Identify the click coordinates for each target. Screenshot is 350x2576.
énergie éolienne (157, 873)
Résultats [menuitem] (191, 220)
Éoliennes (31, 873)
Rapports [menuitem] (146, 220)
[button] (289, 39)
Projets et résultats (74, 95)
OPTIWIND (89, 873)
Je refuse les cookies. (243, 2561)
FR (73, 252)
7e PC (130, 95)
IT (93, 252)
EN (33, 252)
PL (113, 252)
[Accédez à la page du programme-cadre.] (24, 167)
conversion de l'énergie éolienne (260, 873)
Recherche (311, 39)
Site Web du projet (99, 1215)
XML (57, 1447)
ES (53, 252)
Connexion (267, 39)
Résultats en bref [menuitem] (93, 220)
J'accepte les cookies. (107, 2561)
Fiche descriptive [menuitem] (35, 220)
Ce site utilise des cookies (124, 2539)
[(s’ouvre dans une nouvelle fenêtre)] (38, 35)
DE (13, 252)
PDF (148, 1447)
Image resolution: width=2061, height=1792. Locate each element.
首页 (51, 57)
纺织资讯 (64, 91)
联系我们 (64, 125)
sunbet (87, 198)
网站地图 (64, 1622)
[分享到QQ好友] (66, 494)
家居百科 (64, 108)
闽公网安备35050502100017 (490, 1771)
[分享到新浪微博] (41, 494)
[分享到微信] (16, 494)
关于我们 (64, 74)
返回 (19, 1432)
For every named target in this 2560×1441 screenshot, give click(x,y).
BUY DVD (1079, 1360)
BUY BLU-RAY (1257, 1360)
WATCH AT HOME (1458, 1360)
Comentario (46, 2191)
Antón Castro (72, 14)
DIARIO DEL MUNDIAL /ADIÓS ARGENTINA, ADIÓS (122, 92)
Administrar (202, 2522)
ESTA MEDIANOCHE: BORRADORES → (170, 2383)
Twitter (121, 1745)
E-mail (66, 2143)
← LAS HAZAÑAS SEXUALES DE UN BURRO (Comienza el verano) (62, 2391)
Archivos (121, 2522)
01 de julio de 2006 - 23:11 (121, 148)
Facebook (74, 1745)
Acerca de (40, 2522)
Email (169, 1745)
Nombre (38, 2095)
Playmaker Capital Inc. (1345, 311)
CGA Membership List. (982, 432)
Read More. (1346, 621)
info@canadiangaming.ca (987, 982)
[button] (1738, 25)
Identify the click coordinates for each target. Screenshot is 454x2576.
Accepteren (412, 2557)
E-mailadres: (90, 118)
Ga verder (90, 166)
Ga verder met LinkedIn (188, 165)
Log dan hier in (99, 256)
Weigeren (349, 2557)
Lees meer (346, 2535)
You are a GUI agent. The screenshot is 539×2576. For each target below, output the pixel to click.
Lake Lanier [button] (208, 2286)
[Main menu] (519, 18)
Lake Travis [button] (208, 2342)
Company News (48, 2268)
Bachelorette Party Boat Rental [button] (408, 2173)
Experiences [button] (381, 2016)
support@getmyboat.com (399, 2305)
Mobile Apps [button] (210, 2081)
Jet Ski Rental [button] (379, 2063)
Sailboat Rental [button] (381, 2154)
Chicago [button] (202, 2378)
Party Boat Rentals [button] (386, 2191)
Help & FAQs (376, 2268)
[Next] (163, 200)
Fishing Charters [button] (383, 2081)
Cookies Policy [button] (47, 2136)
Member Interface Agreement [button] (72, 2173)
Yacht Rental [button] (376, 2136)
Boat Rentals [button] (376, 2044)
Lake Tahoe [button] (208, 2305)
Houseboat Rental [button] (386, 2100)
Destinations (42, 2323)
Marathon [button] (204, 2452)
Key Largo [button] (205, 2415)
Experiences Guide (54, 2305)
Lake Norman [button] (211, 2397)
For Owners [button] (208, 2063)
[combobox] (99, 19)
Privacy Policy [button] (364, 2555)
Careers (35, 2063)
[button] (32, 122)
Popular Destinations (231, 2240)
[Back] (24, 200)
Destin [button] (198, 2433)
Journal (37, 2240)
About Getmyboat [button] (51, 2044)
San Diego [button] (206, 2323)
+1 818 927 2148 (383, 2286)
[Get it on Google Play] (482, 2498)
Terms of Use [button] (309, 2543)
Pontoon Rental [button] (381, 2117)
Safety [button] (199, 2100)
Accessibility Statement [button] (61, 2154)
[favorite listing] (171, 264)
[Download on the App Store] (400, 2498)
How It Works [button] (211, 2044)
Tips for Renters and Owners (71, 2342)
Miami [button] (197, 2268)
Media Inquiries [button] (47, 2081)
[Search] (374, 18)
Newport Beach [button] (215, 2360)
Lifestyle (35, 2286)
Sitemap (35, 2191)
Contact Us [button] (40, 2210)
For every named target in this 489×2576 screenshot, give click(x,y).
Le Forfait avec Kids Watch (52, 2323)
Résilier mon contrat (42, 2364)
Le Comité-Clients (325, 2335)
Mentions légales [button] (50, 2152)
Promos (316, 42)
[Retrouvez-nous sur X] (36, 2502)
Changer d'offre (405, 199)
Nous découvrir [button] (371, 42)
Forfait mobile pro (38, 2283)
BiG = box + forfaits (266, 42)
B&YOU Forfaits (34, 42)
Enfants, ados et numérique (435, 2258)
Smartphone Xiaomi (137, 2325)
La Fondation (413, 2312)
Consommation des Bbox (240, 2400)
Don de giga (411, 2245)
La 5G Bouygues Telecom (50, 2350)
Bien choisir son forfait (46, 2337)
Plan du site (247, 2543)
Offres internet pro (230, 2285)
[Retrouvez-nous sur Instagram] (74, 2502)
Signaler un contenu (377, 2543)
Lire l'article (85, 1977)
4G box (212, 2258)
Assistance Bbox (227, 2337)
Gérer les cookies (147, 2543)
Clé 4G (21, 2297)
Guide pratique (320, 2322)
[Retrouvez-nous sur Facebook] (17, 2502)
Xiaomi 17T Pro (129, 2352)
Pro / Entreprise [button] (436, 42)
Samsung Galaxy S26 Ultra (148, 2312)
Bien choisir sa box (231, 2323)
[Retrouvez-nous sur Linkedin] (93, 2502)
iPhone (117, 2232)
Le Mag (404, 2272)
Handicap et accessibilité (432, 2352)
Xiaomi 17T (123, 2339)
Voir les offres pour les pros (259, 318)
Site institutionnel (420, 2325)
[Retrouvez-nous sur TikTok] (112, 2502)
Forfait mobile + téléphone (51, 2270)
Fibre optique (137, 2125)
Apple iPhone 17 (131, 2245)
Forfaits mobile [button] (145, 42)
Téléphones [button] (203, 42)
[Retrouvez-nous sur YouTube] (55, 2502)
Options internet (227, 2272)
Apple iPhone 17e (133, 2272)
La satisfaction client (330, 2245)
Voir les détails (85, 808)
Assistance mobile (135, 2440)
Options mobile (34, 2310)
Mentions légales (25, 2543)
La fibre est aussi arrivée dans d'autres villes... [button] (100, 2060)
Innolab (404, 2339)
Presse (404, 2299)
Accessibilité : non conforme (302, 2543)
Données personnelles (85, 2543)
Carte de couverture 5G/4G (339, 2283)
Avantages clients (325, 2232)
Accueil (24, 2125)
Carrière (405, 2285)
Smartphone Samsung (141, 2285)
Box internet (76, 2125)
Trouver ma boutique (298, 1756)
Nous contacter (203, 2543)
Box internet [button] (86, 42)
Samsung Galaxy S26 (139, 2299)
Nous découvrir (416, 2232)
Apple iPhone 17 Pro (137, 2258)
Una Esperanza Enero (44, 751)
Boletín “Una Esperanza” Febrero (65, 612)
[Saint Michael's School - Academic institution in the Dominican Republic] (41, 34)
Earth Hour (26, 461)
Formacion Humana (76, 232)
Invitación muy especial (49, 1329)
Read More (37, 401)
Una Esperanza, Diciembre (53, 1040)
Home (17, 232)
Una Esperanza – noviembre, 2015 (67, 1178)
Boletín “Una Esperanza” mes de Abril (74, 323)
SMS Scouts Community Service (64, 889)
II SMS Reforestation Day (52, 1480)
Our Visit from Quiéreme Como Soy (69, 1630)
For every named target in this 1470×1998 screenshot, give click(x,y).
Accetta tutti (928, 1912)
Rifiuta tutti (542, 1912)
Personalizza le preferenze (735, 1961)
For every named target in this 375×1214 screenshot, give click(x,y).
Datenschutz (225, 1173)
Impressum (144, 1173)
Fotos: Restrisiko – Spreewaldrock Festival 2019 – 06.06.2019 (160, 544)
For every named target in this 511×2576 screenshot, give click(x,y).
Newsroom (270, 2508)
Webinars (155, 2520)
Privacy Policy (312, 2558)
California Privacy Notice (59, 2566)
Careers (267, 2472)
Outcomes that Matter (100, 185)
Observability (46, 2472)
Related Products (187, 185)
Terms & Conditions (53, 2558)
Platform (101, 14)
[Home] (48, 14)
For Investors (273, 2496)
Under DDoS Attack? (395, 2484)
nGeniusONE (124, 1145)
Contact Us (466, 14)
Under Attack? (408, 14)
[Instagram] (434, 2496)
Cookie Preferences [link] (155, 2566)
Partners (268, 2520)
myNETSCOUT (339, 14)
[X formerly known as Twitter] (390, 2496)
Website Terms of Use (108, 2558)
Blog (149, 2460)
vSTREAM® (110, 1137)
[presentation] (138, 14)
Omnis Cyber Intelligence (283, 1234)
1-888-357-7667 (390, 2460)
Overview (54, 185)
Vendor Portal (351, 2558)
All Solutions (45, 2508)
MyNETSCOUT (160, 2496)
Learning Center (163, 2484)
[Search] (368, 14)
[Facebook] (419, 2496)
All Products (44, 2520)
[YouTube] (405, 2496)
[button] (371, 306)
◆ ◆ ◆ ◆
__The problem__
Lines from the top of the data above through the line with "Recherche (311, 39)", both ends included: copy them exactly, nothing more.

__Problem solution__
Identify the click coordinates for each target. Screenshot is 350x2576.
énergie éolienne (157, 873)
Résultats [menuitem] (191, 220)
Éoliennes (31, 873)
Rapports [menuitem] (146, 220)
[button] (289, 39)
Projets et résultats (74, 95)
OPTIWIND (89, 873)
Je refuse les cookies. (243, 2561)
FR (73, 252)
7e PC (130, 95)
IT (93, 252)
EN (33, 252)
PL (113, 252)
[Accédez à la page du programme-cadre.] (24, 167)
conversion de l'énergie éolienne (260, 873)
Recherche (311, 39)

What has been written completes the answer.